La municipalité communiste de Saint-Denis se plie en quatre pour leur venir en aide. Vendredi, au terme d'un âpre bras de fer, le maire Didier Paillard avait obtenu que ce soit l'Etat, et non sa ville, qui prenne intégralement en charge les habitants délogés. Mais une réunion, lundi matin à la préfecture de Bobigny, a douché ses espoirs. "L'échange avec les services de la préfecture s'est révélé impossible", a-t-il dénoncé lundi après-midi au cours d'une conférence de presse, l'Etat ne s'engageant selon lui pour l'heure qu'à reloger uniquement les habitants de la cage d'escalier où logeaient les terroristes, alors que l'ensemble de l'immeuble, déjà fortement dégradé, devrait d'après ses services être déclaré inhabitable après le violent assaut du Raid et de la BRI. Et encore, pour l'instant, aucun engagement nominatif n'a été pris pour personne.
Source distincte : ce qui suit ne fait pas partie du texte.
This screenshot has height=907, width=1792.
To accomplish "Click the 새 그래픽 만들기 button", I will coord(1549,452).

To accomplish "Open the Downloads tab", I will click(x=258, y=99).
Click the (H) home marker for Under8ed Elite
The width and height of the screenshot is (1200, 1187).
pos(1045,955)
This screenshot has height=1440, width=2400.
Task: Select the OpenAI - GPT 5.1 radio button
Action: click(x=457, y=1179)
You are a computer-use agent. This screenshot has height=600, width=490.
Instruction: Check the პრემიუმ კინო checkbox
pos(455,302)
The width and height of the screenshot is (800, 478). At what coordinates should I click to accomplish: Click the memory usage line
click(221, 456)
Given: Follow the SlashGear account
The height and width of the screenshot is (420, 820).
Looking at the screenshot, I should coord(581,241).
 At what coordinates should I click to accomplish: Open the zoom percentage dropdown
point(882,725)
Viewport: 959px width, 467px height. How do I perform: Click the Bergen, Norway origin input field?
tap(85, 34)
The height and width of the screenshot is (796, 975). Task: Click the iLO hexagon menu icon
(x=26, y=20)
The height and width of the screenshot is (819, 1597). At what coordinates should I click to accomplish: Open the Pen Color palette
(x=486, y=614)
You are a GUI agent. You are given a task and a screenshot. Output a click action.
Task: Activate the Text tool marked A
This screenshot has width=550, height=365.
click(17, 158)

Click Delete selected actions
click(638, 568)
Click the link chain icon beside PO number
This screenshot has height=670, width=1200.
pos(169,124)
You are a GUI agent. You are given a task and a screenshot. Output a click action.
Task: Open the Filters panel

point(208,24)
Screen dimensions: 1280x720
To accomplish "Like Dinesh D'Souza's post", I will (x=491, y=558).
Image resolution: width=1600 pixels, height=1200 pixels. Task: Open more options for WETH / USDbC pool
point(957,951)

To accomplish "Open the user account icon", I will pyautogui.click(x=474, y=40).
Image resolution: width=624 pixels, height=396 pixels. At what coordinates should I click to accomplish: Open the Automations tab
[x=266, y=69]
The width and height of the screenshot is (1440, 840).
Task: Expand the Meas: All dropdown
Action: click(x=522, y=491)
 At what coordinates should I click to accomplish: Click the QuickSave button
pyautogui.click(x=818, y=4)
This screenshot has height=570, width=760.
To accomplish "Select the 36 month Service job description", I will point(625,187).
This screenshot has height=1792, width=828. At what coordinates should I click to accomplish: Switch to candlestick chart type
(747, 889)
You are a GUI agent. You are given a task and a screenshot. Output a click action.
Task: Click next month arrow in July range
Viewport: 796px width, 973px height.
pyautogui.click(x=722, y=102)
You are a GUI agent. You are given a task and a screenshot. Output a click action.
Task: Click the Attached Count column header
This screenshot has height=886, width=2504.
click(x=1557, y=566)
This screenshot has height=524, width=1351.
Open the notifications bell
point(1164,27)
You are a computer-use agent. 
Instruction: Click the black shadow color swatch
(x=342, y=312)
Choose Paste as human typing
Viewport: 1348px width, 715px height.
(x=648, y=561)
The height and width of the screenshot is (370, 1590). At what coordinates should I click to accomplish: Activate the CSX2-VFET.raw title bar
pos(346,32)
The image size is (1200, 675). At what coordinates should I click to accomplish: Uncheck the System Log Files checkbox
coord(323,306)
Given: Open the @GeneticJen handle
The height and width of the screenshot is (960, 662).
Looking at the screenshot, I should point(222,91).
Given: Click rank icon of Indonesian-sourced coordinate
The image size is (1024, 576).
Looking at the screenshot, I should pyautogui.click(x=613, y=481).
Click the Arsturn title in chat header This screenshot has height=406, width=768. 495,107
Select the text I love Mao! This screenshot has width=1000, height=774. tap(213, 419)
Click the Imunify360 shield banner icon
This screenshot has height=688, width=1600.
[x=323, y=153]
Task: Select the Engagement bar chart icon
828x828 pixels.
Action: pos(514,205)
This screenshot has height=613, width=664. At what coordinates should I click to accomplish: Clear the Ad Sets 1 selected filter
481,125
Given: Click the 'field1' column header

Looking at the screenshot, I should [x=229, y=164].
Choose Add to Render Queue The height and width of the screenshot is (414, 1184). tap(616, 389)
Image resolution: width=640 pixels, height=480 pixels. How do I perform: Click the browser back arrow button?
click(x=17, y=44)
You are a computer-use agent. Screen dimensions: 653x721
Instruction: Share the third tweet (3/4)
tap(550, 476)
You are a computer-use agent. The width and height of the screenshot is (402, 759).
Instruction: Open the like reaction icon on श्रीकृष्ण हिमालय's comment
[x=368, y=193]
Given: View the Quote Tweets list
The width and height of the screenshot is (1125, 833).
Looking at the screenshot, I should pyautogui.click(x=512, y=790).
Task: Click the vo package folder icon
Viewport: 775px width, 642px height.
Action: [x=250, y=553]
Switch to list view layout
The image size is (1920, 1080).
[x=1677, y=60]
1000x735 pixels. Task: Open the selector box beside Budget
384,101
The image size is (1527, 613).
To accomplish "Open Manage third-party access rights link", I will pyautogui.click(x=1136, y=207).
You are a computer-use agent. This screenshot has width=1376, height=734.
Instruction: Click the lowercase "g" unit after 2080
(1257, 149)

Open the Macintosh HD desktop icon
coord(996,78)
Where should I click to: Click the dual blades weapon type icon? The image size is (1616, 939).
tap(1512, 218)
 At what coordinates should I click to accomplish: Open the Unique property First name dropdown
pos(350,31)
"Nous sommes des victimes de guerre"
"Dans un premier temps nous leur avons proposé un relogement provisoire à l'hôtel, dans un second temps un appartement durable, mais cela nécessitera plusieurs semaines pour mobiliser les tous les prestataires et tous les contingents. Tout le monde doit faire des efforts", se défend sur le site du Parisien le préfet à l'égalité des chances, Didier Leschi, qui met en avant la situation extrêmement tendue du logement dans le département. Mais pour Didier Paillard, "les choses seraient déjà réglées si on était dans un arrondissement parisien ou dans une ville des Hauts-de-Seine". "Nous sommes abandonnés par l'Etat", soupire à ses côtés Widad, maman de trois enfants qui habitait le bâtiment A.
Outre l'engagement d'un relogement "sous quinze jours", le maire, qui demande "solennellement" à être reçu par Manuel Valls, exige que les 29 foyers de l'immeuble soient tous reconnue comme "victimes d'actes terroristes", et indemnisés comme tel. "Oui, nous sommes des victimes de guerre", s'emporte Djamilla, rencontrée elle aussi devant le gymnase Maurice Baquet. La sexagénaire, qui avait déjà dû quitter son logement du bâtiment D après un incendie il y a quelques années, explique "ne plus pouvoir avoir confiance" en l'Etat après les mois de galère qui s'en étaient suivis. "Nous voulons un engagement de relogement nominatif pour tout le monde, martèle-t-elle. Je suis effrayée, malade, et je veux un chez moi."